Trade names: Omeprazole®, Losec®, Omecat®, Omestad®, Omezomyl®.
Standard dose: 20-40 mg p.o. x 1.
Dose for bleeding ulcers: 40 mg x 2
Note: Possible dose adjustment in severe liver failure, possible clinical interaction with clopidogrel (reduced effect), interaction with certain HIV medications, azoles.
Esomeprazole
Proton pump inhibitor, S-enantiomer of omeprazole. Available for intravenous and oral use. Metabolized completely via P450, mainly CYP2C19. Can be used during pregnancy.
Trade names: Esomeprazole®, Nexium®, Vimovo®.
Standard dose: 40 mg i.v. x 1; 20-40 mg p.o. x 1 granules or enteric tablets.
Dose for bleeding ulcers: 40 mg i.v. x 2
Note: Possible dose adjustment in severe liver failure, possible clinical interaction with clopidogrel (reduced effect), interaction with certain HIV medications, azoles.
Pantoprazole
Proton pump inhibitor. Available for intravenous and oral use. Almost complete liver metabolism via P-450, mainly CYP2C19.
Trade names: Pantoprazole®, Pantoloc®.
Standard dose: 40 mg i.v. x1; 20-40 mg p.o. x 1 as enteric tablets
Dose for bleeding ulcers: 40 mg i.v. x 2
Note: Possible dose adjustment in severe liver failure, interaction with certain HIV medications, rifampicin, and St. John’s wort.
Histamine-2 Receptor Blockers (H2 Blockers)

*Supplied records:*

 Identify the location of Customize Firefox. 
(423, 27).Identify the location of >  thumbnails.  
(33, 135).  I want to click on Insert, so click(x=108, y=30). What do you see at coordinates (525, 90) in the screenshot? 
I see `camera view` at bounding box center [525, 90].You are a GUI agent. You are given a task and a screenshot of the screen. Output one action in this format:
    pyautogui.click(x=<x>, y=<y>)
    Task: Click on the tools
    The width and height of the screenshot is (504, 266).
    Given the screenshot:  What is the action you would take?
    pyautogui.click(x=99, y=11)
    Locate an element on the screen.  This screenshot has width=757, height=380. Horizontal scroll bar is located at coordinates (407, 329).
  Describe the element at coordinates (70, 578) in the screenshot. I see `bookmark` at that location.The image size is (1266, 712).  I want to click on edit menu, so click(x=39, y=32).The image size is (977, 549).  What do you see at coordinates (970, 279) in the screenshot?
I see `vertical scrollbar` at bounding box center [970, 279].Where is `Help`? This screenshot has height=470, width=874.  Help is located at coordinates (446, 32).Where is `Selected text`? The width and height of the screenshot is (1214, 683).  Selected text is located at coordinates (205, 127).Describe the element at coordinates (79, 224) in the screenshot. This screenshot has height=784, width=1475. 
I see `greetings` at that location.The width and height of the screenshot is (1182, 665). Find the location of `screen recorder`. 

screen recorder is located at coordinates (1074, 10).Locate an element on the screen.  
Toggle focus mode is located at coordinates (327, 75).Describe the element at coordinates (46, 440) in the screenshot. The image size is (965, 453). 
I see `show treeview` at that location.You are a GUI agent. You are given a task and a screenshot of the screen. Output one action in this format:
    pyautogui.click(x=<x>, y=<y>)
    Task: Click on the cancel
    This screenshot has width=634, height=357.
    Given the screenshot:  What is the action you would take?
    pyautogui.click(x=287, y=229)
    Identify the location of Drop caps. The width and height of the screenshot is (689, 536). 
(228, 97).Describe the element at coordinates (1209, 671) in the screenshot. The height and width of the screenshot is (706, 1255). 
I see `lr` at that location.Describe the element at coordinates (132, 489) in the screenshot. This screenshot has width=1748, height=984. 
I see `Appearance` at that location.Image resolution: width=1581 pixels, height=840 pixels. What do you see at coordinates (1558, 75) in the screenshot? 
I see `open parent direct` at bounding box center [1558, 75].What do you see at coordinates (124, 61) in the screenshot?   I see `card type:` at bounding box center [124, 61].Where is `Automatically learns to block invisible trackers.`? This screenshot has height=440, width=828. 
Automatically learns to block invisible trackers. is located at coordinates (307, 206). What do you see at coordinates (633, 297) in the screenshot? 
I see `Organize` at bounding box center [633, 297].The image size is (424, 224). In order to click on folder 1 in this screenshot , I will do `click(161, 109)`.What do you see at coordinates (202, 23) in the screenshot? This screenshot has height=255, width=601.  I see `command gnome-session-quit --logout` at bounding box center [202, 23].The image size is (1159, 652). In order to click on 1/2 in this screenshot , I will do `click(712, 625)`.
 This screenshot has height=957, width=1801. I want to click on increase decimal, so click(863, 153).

*Task brief:* According to the drug dosing text above, what is esomeprazole in relation to omeprazole?

*Answer to this task:* It is the S-enantiomer of omeprazole.